После свадьбы Ивара Кристин некоторое время оставалась в Рогнхейме. Сигне, дочь Гамала, не была красива и выглядела страшно изможденной и старой. Но она оказалась очень приветливой и доброй. Она, по-видимому, искренне любила своего мужа, а его мать и братьев принимала так, словно полагала, что они неизмеримо выше ее и сколько бы она ни почитала их и ни прислуживала им, всего этого будет недостаточно. Кристин была совершенно непривычна к тому, чтобы кто-нибудь хоть пальцем шевельнул, чтоб угодить ей. Даже когда она была богатой владелицей Хюсабю и распоряжалась бесчисленным множеством слуг, там не находилось никого, кто позаботился бы об удобствах и досуге самой хозяйки. Она сама не щадила себя, управляя работами на пользу всего семейства, и другим тоже не приходило в голову, что хозяйку следует щадить. Услужливые заботы Сигне о свекрови все время, пока та жила в Рогнхейме, были приятны Кристин. И ей скоро до того полюбилась Сигне, что так же горячо, как она молила бога о счастье Ивара в этом браке, стала она теперь молить всевышнего о том, чтобы Сигне никогда не имела повода раскаиваться, вручив себя и все свое имущество столь юному супругу.

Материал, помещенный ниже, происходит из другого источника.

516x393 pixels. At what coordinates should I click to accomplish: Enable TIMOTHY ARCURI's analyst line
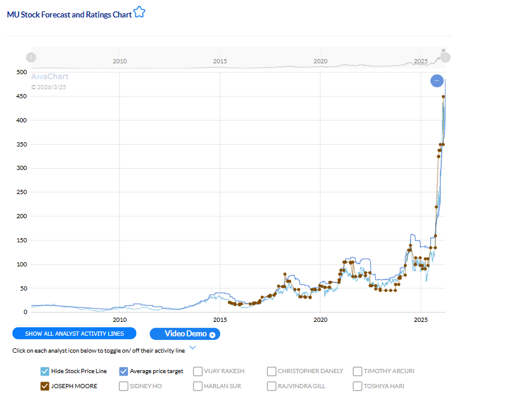coord(356,371)
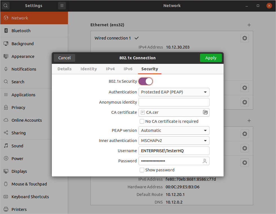
Task: Open the Settings hamburger menu
Action: (62, 6)
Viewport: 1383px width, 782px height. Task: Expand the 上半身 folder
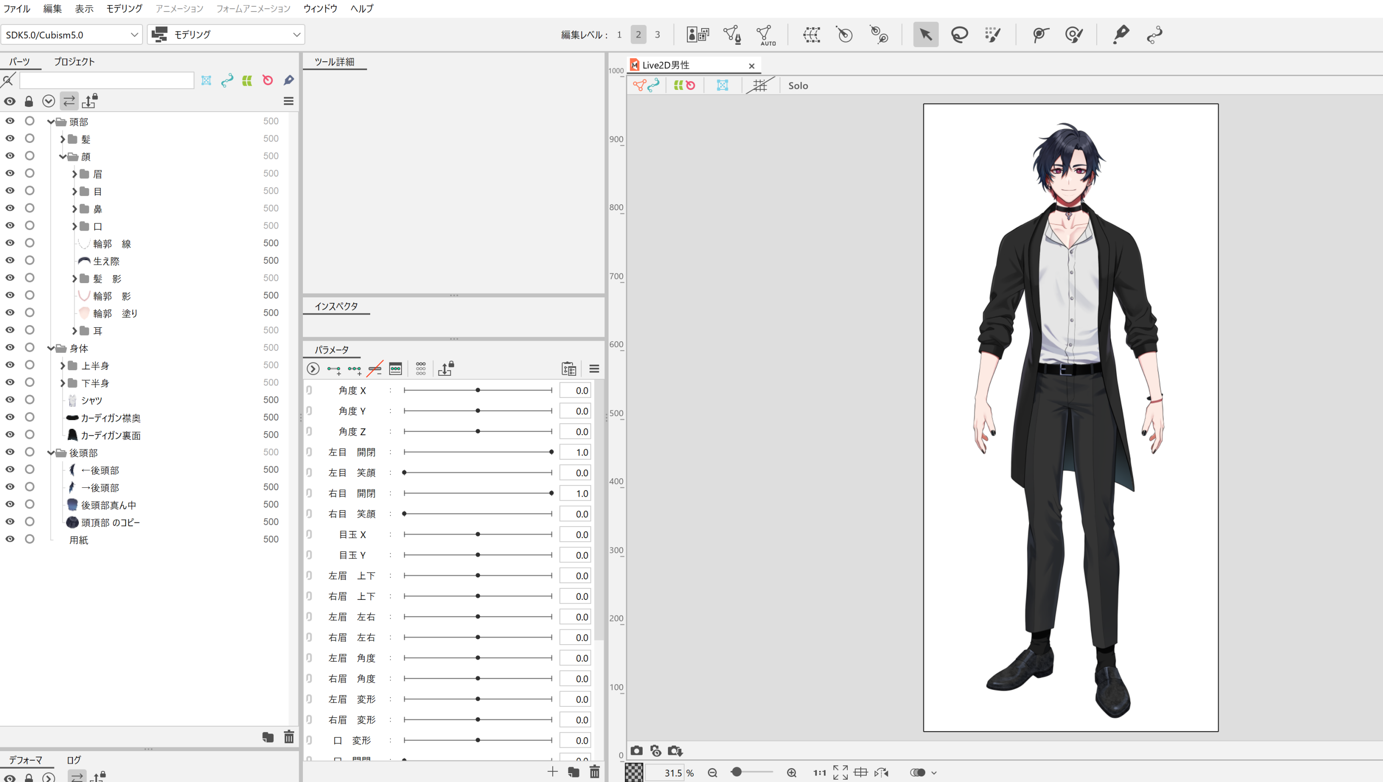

Сразу же после Михайлова дня Ноккве и Бьёргюльф отправились на север, в Трондхеймскую область. Позднее Кристин слышала, что они в добром здравии прибыли в Нидарос и были приняты послушниками в монастырскую общину на Тэутре. Это было все, что она теперь знала о них.
И вот уже скоро год как Кристин жила в Йорюндгорде лишь с двумя остававшимися при ней сыновьями. Но ей казалось, что прошло гораздо больше времени. Год назад, в тот осенний день, когда она, проводив сыновей до самых Доврских гор, возвращалась домой мимо церкви и глядела вниз, на поля, столь густо окутанные покровом холодного тумана, что из-за него нельзя было разглядеть даже построек родной усадьбы, она думала: вот так же, наверное, чувствует себя тот, кто возвращается к дому своему и знает, что найдет там лишь пепелище и остывшие угли!..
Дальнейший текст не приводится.